## Exercise directions
Set down every record below exactly as written.

## Stored data entries
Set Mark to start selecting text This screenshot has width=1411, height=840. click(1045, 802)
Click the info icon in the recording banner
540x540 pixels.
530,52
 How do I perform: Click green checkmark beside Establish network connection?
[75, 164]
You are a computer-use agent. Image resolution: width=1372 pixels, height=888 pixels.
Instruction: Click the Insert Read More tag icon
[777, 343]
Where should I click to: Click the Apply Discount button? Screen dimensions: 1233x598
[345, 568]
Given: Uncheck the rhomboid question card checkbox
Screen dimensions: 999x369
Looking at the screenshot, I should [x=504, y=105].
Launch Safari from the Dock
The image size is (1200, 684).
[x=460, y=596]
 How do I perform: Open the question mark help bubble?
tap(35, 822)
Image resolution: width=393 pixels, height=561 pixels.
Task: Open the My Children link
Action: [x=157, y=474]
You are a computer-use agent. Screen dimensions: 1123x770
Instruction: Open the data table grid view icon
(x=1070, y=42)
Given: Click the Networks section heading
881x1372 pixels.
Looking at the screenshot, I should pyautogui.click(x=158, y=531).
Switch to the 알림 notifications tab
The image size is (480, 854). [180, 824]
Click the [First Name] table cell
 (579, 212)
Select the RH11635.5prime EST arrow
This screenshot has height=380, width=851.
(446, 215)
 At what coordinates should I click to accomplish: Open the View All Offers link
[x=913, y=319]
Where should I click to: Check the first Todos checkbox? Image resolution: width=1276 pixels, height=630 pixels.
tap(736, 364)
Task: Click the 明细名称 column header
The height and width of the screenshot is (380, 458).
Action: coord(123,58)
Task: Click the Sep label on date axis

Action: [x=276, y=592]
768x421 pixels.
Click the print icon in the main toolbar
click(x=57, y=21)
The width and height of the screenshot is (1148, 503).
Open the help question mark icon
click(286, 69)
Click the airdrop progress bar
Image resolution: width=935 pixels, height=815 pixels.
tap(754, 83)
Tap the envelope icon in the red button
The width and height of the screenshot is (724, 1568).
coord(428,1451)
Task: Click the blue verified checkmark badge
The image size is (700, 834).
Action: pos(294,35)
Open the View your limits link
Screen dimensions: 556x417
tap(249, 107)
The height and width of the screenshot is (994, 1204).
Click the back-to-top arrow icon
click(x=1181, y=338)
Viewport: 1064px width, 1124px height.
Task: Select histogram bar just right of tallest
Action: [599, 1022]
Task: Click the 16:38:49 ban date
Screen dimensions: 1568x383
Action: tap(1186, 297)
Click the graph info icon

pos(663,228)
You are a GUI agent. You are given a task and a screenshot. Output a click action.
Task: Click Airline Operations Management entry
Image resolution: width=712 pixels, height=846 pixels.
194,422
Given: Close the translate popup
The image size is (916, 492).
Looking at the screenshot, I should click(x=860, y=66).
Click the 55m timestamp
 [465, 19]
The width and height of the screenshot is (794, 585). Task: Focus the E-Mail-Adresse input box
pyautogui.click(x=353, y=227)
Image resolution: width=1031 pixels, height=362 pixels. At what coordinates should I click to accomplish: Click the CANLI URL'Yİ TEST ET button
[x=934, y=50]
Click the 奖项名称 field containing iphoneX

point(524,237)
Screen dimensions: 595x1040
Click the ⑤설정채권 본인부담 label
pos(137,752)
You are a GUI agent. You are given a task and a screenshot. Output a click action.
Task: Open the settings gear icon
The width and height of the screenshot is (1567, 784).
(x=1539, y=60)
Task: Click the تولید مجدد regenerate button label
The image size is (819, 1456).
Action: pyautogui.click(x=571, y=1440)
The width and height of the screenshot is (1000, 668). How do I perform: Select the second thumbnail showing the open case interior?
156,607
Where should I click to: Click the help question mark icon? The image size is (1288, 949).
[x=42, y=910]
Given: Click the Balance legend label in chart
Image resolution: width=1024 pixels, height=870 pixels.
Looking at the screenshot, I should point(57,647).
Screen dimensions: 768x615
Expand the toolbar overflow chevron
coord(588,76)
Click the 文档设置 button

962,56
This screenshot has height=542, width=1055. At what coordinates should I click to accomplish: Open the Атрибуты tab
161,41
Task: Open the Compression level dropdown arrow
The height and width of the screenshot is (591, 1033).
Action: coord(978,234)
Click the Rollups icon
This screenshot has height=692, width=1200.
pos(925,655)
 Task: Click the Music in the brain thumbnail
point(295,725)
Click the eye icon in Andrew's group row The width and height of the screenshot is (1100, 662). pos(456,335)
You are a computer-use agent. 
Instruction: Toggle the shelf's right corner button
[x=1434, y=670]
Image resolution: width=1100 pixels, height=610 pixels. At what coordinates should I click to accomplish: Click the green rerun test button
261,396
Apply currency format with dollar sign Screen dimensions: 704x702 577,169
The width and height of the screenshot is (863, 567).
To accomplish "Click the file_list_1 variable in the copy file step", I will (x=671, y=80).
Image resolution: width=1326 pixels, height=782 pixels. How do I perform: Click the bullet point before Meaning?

## Written response
Set Mark to start selecting text This screenshot has width=1411, height=840. click(1045, 802)
Click the info icon in the recording banner
540x540 pixels.
530,52
 How do I perform: Click green checkmark beside Establish network connection?
[75, 164]
You are a computer-use agent. Image resolution: width=1372 pixels, height=888 pixels.
Instruction: Click the Insert Read More tag icon
[777, 343]
Where should I click to: Click the Apply Discount button? Screen dimensions: 1233x598
[345, 568]
Given: Uncheck the rhomboid question card checkbox
Screen dimensions: 999x369
Looking at the screenshot, I should [x=504, y=105].
Launch Safari from the Dock
The image size is (1200, 684).
[x=460, y=596]
 How do I perform: Open the question mark help bubble?
tap(35, 822)
Image resolution: width=393 pixels, height=561 pixels.
Task: Open the My Children link
Action: [x=157, y=474]
You are a computer-use agent. Screen dimensions: 1123x770
Instruction: Open the data table grid view icon
(x=1070, y=42)
Given: Click the Networks section heading
881x1372 pixels.
Looking at the screenshot, I should pyautogui.click(x=158, y=531).
Switch to the 알림 notifications tab
The image size is (480, 854). [180, 824]
Click the [First Name] table cell
 (579, 212)
Select the RH11635.5prime EST arrow
This screenshot has height=380, width=851.
(446, 215)
 At what coordinates should I click to accomplish: Open the View All Offers link
[x=913, y=319]
Where should I click to: Check the first Todos checkbox? Image resolution: width=1276 pixels, height=630 pixels.
tap(736, 364)
Task: Click the 明细名称 column header
The height and width of the screenshot is (380, 458).
Action: coord(123,58)
Task: Click the Sep label on date axis

Action: [x=276, y=592]
768x421 pixels.
Click the print icon in the main toolbar
click(x=57, y=21)
The width and height of the screenshot is (1148, 503).
Open the help question mark icon
click(286, 69)
Click the airdrop progress bar
Image resolution: width=935 pixels, height=815 pixels.
tap(754, 83)
Tap the envelope icon in the red button
The width and height of the screenshot is (724, 1568).
coord(428,1451)
Task: Click the blue verified checkmark badge
The image size is (700, 834).
Action: pos(294,35)
Open the View your limits link
Screen dimensions: 556x417
tap(249, 107)
The height and width of the screenshot is (994, 1204).
Click the back-to-top arrow icon
click(x=1181, y=338)
Viewport: 1064px width, 1124px height.
Task: Select histogram bar just right of tallest
Action: [599, 1022]
Task: Click the 16:38:49 ban date
Screen dimensions: 1568x383
Action: tap(1186, 297)
Click the graph info icon

pos(663,228)
You are a GUI agent. You are given a task and a screenshot. Output a click action.
Task: Click Airline Operations Management entry
Image resolution: width=712 pixels, height=846 pixels.
194,422
Given: Close the translate popup
The image size is (916, 492).
Looking at the screenshot, I should click(x=860, y=66).
Click the 55m timestamp
 [465, 19]
The width and height of the screenshot is (794, 585). Task: Focus the E-Mail-Adresse input box
pyautogui.click(x=353, y=227)
Image resolution: width=1031 pixels, height=362 pixels. At what coordinates should I click to accomplish: Click the CANLI URL'Yİ TEST ET button
[x=934, y=50]
Click the 奖项名称 field containing iphoneX

point(524,237)
Screen dimensions: 595x1040
Click the ⑤설정채권 본인부담 label
pos(137,752)
You are a GUI agent. You are given a task and a screenshot. Output a click action.
Task: Open the settings gear icon
The width and height of the screenshot is (1567, 784).
(x=1539, y=60)
Task: Click the تولید مجدد regenerate button label
The image size is (819, 1456).
Action: pyautogui.click(x=571, y=1440)
The width and height of the screenshot is (1000, 668). How do I perform: Select the second thumbnail showing the open case interior?
156,607
Where should I click to: Click the help question mark icon? The image size is (1288, 949).
[x=42, y=910]
Given: Click the Balance legend label in chart
Image resolution: width=1024 pixels, height=870 pixels.
Looking at the screenshot, I should point(57,647).
Screen dimensions: 768x615
Expand the toolbar overflow chevron
coord(588,76)
Click the 文档设置 button

962,56
This screenshot has height=542, width=1055. At what coordinates should I click to accomplish: Open the Атрибуты tab
161,41
Task: Open the Compression level dropdown arrow
The height and width of the screenshot is (591, 1033).
Action: coord(978,234)
Click the Rollups icon
This screenshot has height=692, width=1200.
pos(925,655)
 Task: Click the Music in the brain thumbnail
point(295,725)
Click the eye icon in Andrew's group row The width and height of the screenshot is (1100, 662). pos(456,335)
You are a computer-use agent. 
Instruction: Toggle the shelf's right corner button
[x=1434, y=670]
Image resolution: width=1100 pixels, height=610 pixels. At what coordinates should I click to accomplish: Click the green rerun test button
261,396
Apply currency format with dollar sign Screen dimensions: 704x702 577,169
The width and height of the screenshot is (863, 567).
To accomplish "Click the file_list_1 variable in the copy file step", I will (x=671, y=80).
Image resolution: width=1326 pixels, height=782 pixels. How do I perform: Click the bullet point before Meaning?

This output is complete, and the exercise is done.